Start of DATA SUPPLIED

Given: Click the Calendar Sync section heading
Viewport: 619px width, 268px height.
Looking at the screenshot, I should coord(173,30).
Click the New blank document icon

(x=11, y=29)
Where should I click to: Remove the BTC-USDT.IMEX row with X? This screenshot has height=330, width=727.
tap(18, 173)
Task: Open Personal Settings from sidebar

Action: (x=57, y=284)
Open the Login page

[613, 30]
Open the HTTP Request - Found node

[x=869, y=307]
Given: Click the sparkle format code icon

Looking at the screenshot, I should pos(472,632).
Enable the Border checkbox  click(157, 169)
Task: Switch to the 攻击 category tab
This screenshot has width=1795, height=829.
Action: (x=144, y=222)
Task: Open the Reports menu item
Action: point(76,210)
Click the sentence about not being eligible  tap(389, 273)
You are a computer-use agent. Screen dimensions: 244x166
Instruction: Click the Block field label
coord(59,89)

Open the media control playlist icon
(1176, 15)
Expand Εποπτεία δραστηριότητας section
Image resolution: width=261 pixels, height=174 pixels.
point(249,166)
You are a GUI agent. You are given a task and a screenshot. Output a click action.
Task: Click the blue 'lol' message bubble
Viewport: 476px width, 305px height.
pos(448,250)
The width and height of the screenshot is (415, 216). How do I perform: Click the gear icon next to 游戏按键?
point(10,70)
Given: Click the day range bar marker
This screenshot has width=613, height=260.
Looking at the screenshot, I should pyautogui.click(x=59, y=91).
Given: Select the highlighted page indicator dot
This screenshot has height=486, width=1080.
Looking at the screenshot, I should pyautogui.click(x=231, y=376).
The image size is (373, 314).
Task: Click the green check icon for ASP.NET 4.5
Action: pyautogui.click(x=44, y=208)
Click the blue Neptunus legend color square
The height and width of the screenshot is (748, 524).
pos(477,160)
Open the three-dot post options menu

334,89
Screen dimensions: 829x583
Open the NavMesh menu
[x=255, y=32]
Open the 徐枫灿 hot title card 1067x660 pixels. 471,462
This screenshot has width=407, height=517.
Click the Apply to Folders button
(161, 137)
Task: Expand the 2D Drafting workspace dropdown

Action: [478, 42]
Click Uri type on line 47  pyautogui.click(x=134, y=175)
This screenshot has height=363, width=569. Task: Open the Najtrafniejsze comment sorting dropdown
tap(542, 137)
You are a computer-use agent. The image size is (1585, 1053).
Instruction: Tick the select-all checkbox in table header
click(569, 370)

End of DATA SUPPLIED

EXERCISE: Which lines of the records above contain the word "agent"? Copy each of them.

WRITTEN ANSWER:
You are a computer-use agent. Screen dimensions: 244x166
You are a GUI agent. You are given a task and a screenshot. Output a click action.
You are a computer-use agent. The image size is (1585, 1053).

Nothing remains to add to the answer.